### What you have to do
Please restate exactly the lines from the one holding "You are a computer-use" to the end of the material, including both ends and excluding every picture.

### Given data
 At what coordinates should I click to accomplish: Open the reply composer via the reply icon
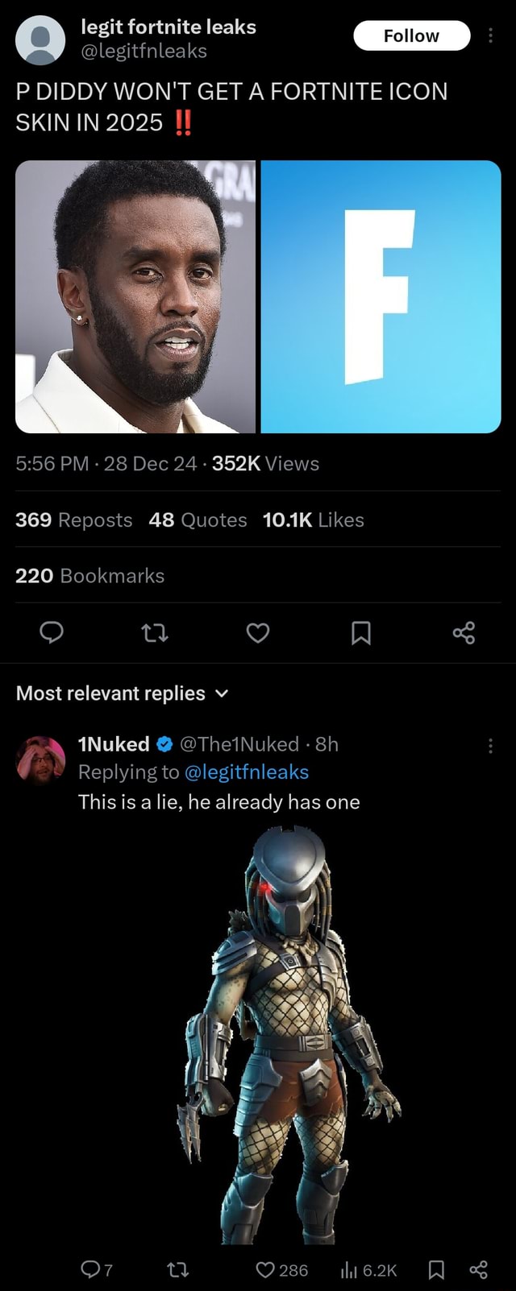52,634
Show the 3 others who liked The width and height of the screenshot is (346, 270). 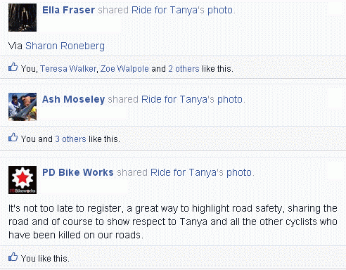[x=71, y=139]
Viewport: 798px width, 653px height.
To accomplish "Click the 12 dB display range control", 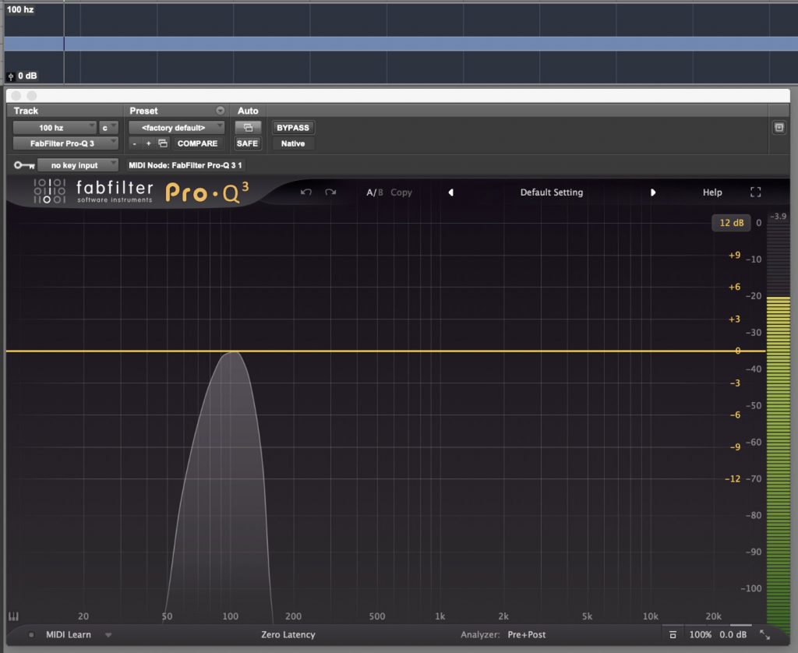I will pyautogui.click(x=731, y=223).
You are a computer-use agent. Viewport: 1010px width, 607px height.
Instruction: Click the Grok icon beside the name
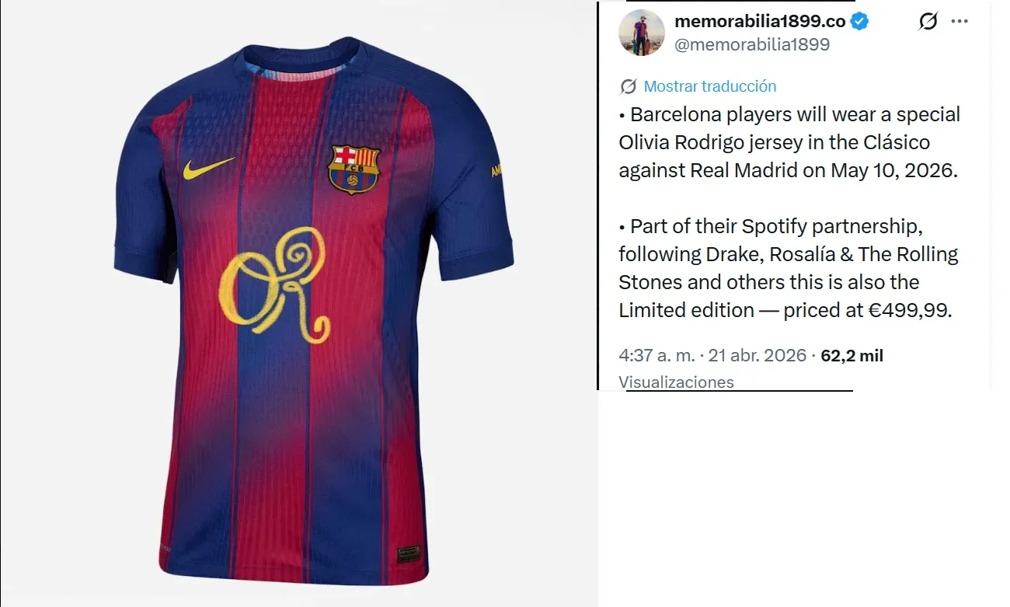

### Answer box
You are a computer-use agent. Viewport: 1010px width, 607px height.
Instruction: Click the Grok icon beside the name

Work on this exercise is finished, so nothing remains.